Kirchenmassaker von Suai
Bei dem Kirchenmassaker von Suai wurden am 6. September 1999 zahlreiche Zivilisten durch Mitglieder der Miliz Laksaur in der Kirche Nossa Senhora do Rosario[1] in Suai (Osttimor) ermordet. Nur 26 der vermutlich bis zu 200 Opfer konnten identifiziert werden. Die Vereinten Nationen gehen davon aus, dass die Miliz Unterstützung durch die Streitkräfte Indonesiens erhielt.
In der Folge wurden 16 Personen wegen Verbrechen gegen die Menschlichkeit angeklagt. Die Nationalpolizei Osttimors konnte 2009 einen Beschuldigten, Sub-Commander Maternus Bere, festnehmen.
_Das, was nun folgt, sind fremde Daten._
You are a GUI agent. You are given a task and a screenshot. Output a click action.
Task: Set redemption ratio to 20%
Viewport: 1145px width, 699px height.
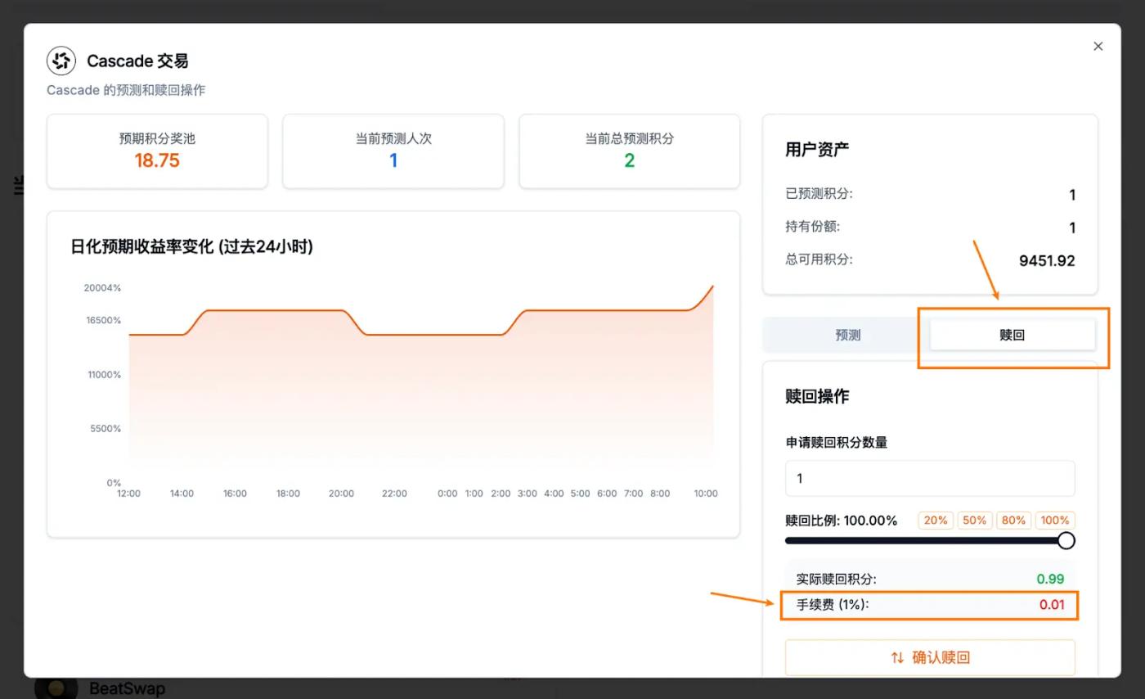(936, 520)
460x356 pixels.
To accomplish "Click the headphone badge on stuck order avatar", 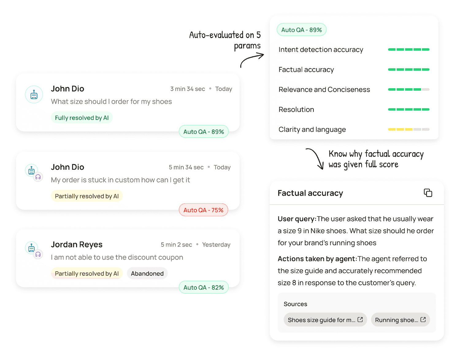I will (x=38, y=177).
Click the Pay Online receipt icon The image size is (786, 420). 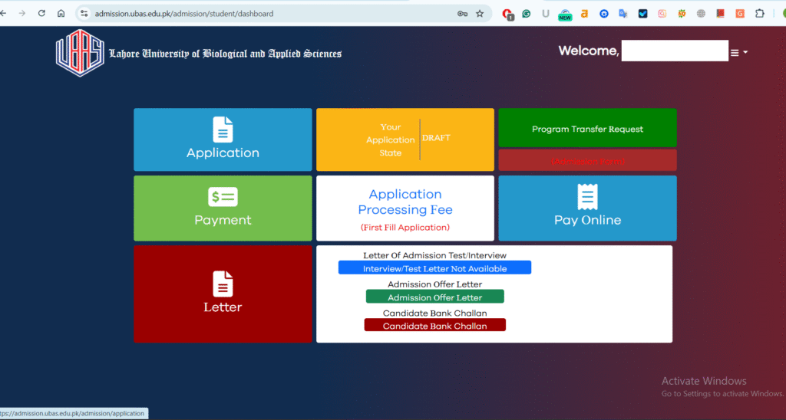tap(587, 197)

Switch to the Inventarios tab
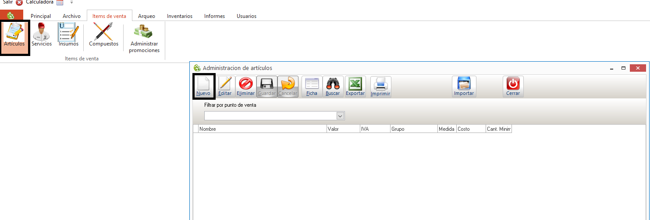tap(179, 16)
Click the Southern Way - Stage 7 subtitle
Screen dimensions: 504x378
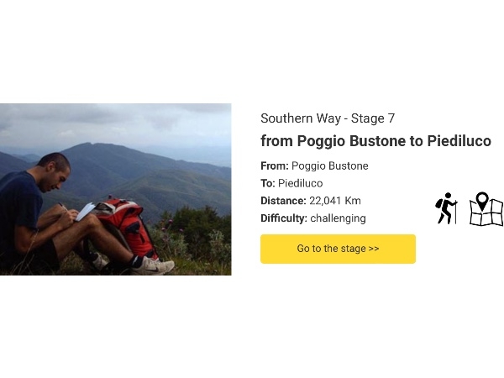click(x=322, y=118)
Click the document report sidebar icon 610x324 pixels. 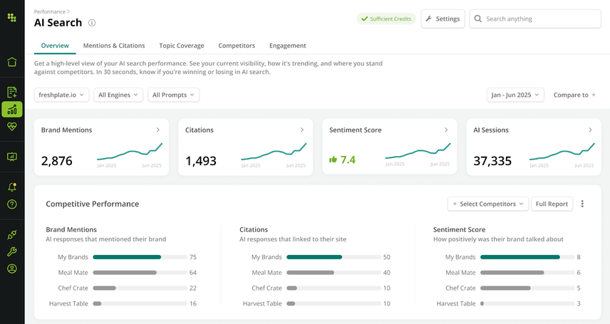coord(12,92)
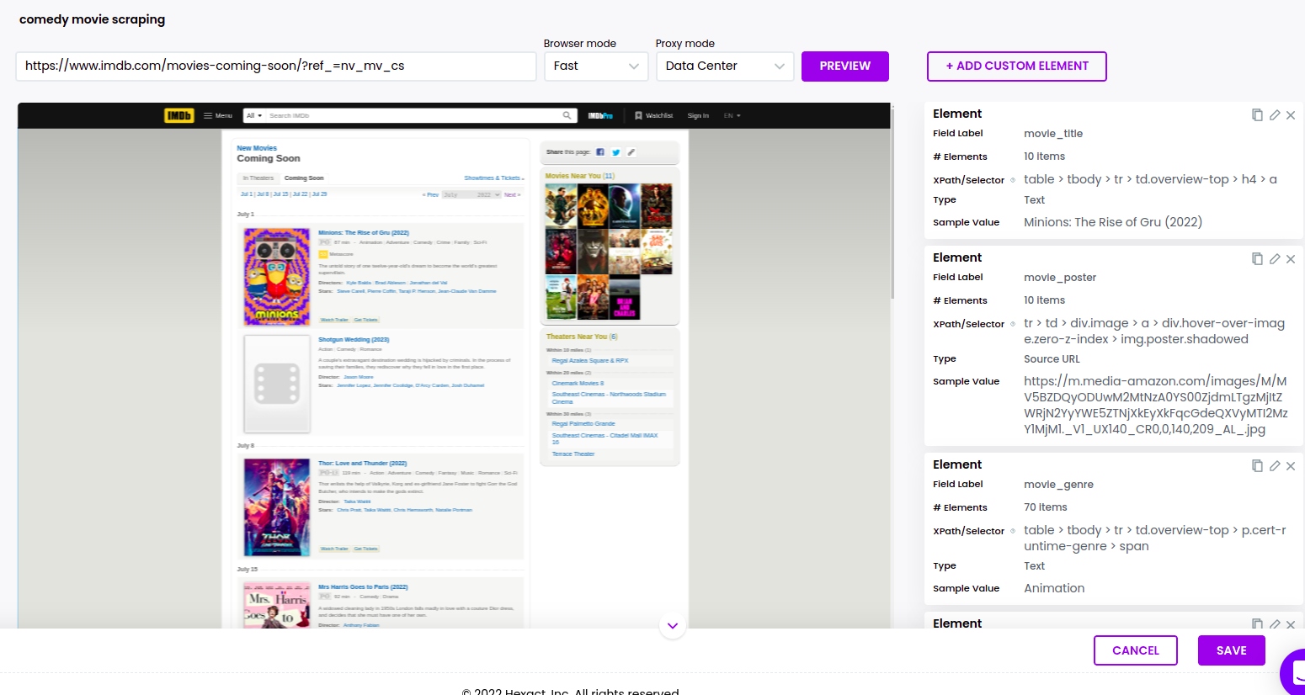The width and height of the screenshot is (1305, 695).
Task: Switch to the In Theaters tab
Action: (x=258, y=178)
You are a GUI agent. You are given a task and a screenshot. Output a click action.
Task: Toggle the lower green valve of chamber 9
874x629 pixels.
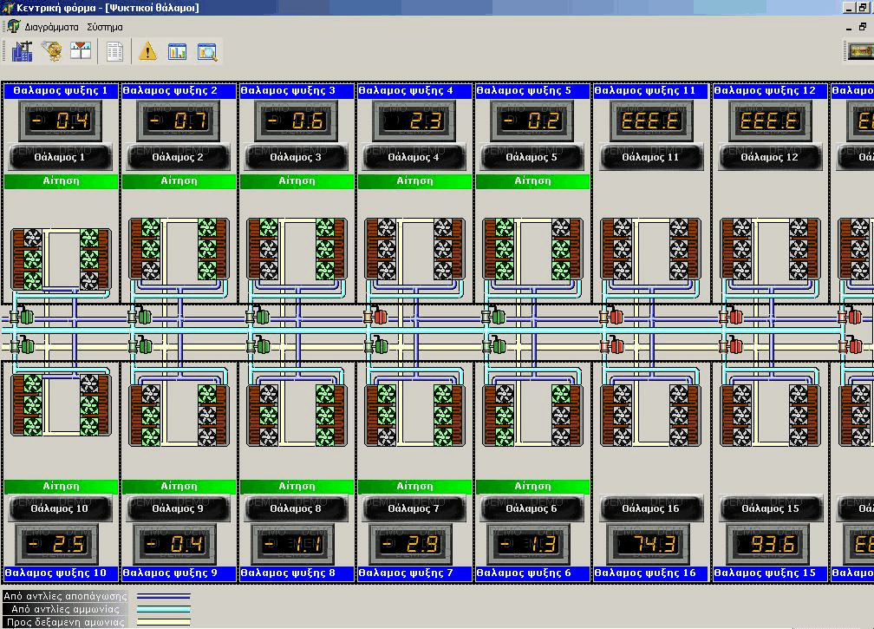coord(142,346)
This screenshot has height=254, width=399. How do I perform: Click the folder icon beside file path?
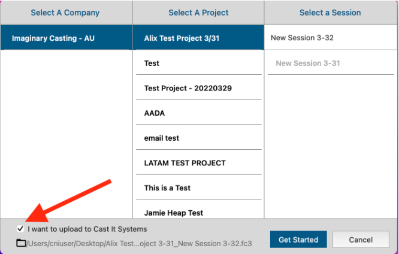(x=21, y=243)
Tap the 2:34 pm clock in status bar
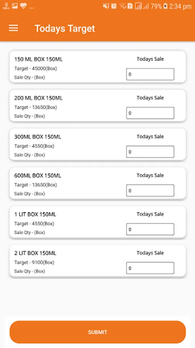The width and height of the screenshot is (195, 348). 180,7
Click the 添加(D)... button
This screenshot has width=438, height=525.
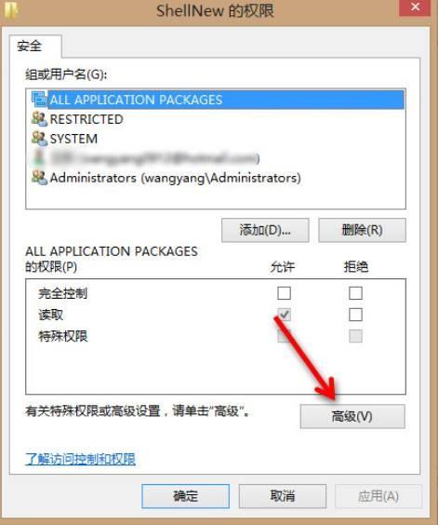point(265,230)
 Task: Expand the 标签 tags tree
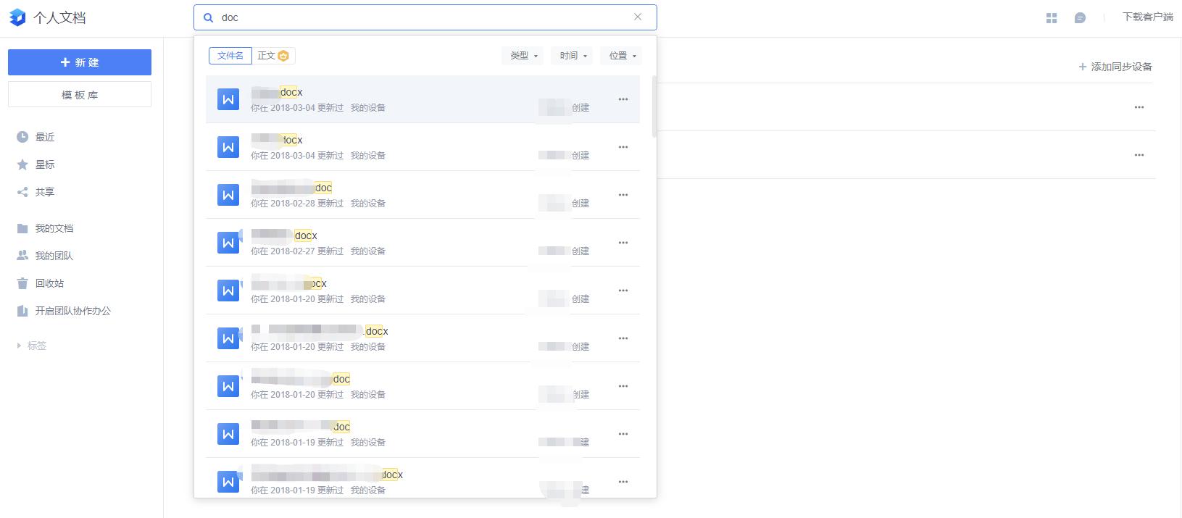coord(20,346)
Er wurde aber aus politischen Gründen wieder freigelassen und anschließend nach Indonesien abgeschoben.
Hintergrund
[Bearbeiten | Quelltext bearbeiten]Lage von Suai in Osttimor |
Das Massaker fand im indonesisch besetzten Osttimor nach dem Unabhängigkeitsreferendum statt, bei dem sich die deutliche Mehrheit der Osttimoresen für die Loslösung von der Besatzungsmacht ausgesprochen hatte. Nach der Verkündung des Ergebnisses brach nochmals eine Gewaltwelle in ganz Osttimor aus, bei der pro-indonesische Milizen (Wanra) und indonesische Sicherheitskräfte Häuser und Infrastruktur zerstörten. Osttimoresen wurden angegriffen und vertrieben. Insgesamt starben bis zum Eingreifen der internationalen Schutztruppe INTERFET etwa 3.000 Menschen.
Geschehen in Suai
[Bearbeiten | Quelltext bearbeiten]Am 6. September 1999 beging die Wanra Laksaur in der Kirche Nossa Senhora do Rosario in Suai ein Massaker an Zivilisten. Zwei Tage nach Bekanntgabe des Ergebnisses des Unabhängigkeitsreferendums attackierte die Miliz die Kirche, in der sich mehrere hundert Flüchtlinge versammelt hatten. So der Bericht der International Commission of Inquiry on East Timor der Vereinten Nationen. Dabei soll die Miliz von regulären indonesischen Soldaten unterstützt worden sein.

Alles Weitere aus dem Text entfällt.